Dataset entries:
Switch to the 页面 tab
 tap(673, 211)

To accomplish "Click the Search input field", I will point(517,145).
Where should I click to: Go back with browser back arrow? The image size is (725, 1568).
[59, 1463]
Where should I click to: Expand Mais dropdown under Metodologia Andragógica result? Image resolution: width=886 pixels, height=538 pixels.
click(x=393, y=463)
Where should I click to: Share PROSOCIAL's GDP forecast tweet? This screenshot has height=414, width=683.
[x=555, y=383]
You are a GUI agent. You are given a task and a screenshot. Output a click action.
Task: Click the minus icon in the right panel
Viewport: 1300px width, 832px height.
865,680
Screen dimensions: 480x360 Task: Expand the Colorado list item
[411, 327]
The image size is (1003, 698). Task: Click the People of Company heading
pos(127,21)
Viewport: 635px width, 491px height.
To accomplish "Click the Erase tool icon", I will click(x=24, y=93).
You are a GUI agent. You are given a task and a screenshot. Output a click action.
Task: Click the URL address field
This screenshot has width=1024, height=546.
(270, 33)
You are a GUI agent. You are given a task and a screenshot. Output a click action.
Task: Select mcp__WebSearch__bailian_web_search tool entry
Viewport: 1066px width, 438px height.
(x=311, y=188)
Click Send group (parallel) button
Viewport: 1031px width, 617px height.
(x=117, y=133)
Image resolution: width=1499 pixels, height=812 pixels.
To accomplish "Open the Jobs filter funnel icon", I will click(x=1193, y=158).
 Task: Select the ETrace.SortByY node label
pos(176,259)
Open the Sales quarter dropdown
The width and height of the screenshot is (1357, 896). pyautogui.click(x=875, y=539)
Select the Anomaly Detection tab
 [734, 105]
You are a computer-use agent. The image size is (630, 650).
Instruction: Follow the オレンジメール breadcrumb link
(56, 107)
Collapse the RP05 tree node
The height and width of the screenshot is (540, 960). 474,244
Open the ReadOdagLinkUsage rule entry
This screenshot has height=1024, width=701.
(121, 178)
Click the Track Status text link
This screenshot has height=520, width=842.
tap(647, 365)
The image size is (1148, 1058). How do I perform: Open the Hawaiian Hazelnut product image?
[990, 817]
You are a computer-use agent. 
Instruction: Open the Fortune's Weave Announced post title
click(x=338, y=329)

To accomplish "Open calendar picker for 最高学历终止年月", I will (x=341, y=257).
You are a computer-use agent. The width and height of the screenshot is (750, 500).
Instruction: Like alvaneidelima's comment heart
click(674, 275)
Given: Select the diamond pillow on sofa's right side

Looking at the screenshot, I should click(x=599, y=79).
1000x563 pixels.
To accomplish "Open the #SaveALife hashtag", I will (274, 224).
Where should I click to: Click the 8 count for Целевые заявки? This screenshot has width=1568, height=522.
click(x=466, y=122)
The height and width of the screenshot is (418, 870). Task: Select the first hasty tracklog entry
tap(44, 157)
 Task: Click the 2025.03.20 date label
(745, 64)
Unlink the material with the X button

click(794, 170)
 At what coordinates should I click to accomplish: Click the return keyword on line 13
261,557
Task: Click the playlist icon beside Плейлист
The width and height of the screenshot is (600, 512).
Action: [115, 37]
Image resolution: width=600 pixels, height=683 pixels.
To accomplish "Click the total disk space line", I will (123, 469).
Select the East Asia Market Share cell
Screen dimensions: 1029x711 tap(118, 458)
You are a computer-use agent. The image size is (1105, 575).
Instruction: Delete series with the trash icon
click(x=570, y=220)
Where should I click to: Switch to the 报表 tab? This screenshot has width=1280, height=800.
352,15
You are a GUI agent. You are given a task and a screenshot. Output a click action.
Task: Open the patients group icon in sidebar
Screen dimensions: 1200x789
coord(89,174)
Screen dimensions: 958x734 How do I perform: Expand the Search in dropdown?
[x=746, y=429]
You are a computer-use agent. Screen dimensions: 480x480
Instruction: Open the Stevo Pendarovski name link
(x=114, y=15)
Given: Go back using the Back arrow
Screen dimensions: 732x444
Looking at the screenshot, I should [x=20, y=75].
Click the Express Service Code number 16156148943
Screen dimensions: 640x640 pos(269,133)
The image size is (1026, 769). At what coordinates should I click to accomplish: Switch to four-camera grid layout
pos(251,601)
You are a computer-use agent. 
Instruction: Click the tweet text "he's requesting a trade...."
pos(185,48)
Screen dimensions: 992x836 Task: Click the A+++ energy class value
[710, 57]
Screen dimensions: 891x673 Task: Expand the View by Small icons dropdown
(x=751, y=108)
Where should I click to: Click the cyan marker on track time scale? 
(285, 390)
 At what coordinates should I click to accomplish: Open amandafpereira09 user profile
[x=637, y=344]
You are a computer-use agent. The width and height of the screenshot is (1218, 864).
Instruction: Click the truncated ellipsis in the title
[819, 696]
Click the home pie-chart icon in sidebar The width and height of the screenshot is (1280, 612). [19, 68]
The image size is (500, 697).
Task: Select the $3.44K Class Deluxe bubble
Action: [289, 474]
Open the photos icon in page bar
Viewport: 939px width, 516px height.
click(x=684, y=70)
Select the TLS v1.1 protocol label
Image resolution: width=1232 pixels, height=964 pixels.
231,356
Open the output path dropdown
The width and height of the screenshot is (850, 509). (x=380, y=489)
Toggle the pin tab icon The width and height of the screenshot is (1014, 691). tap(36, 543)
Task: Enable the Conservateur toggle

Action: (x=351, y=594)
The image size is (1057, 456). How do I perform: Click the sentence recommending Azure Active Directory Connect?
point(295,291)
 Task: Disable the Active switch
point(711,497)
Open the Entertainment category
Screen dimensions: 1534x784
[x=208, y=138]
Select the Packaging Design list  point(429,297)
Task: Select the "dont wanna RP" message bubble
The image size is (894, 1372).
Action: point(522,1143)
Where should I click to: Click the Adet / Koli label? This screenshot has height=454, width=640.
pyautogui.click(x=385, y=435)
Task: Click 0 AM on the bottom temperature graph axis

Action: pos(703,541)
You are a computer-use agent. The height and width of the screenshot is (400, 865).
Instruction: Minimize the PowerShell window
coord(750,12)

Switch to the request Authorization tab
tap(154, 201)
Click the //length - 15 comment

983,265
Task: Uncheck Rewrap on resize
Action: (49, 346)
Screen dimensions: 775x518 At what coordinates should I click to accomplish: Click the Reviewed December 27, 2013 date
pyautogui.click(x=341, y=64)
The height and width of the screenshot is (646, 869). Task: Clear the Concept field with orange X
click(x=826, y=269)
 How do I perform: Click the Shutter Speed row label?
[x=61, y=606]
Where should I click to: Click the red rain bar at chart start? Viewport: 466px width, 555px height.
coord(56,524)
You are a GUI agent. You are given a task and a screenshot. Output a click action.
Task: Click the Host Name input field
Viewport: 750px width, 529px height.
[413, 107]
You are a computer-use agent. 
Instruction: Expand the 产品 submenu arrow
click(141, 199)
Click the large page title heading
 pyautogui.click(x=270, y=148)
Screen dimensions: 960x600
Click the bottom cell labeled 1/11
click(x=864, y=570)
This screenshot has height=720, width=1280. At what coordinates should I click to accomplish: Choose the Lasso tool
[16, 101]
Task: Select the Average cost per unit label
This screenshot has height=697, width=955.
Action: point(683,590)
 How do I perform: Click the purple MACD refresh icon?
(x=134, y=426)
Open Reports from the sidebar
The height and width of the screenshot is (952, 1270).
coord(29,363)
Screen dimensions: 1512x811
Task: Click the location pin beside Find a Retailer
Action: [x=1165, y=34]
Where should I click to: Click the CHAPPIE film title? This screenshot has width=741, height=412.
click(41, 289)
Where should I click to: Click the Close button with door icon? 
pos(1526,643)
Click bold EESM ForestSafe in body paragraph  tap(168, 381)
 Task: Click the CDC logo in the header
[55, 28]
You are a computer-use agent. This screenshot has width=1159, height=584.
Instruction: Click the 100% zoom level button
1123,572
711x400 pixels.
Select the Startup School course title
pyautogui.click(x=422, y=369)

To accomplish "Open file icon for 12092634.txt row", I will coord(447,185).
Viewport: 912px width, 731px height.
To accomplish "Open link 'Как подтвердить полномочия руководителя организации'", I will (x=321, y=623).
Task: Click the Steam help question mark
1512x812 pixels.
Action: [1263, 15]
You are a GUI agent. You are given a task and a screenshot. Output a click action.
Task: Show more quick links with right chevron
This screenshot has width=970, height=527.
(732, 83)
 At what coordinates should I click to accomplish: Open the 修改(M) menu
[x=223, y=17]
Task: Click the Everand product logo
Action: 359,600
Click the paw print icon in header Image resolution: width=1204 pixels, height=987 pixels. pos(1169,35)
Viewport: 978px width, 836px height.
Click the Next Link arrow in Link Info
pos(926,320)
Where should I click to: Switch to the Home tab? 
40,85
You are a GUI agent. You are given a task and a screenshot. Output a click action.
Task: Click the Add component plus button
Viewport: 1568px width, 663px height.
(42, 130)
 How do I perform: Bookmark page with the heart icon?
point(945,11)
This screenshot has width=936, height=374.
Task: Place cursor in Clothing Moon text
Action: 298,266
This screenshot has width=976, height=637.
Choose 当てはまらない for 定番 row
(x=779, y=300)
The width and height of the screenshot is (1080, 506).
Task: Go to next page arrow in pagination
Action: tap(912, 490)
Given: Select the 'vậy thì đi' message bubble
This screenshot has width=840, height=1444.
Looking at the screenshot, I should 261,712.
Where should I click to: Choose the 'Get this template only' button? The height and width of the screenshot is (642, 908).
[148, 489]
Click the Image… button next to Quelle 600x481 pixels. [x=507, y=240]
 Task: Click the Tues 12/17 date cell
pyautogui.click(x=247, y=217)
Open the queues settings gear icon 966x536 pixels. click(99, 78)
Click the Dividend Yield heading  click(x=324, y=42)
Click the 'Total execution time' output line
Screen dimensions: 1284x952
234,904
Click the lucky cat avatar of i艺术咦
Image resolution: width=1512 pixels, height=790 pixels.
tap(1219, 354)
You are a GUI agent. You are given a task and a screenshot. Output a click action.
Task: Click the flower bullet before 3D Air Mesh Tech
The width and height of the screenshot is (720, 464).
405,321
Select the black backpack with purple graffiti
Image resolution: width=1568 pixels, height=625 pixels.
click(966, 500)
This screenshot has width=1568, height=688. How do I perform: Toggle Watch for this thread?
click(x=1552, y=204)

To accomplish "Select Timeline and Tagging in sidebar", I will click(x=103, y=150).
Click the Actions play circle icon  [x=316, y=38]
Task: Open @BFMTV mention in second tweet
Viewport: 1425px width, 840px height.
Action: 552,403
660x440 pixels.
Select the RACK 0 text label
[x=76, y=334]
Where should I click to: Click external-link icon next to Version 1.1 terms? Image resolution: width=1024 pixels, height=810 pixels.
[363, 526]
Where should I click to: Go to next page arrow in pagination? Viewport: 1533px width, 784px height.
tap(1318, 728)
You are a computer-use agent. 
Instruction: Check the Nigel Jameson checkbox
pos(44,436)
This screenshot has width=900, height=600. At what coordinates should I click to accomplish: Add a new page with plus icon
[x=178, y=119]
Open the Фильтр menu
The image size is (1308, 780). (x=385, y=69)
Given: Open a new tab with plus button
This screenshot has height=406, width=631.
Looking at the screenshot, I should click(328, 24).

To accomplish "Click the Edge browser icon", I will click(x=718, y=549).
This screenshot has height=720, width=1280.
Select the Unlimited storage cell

■ **PROBLEM TO SOLVE**
Which lines hold the word "computer"? Copy each of them from the records.

■ **RESPONSE TO THE EXERCISE**
You are a computer-use agent. The image size is (630, 650).
You are a computer-use agent. 
You are a computer-use agent. The width and height of the screenshot is (750, 500).
You are a computer-use agent. The image size is (1105, 575).
You are a computer-use agent. Screen dimensions: 480x480
You are a computer-use agent. 
You are a computer-use agent. The width and height of the screenshot is (1218, 864).
You are a computer-use agent. The height and width of the screenshot is (400, 865).
You are a computer-use agent. 
You are a computer-use agent. This screenshot has width=1159, height=584.
You are a computer-use agent. 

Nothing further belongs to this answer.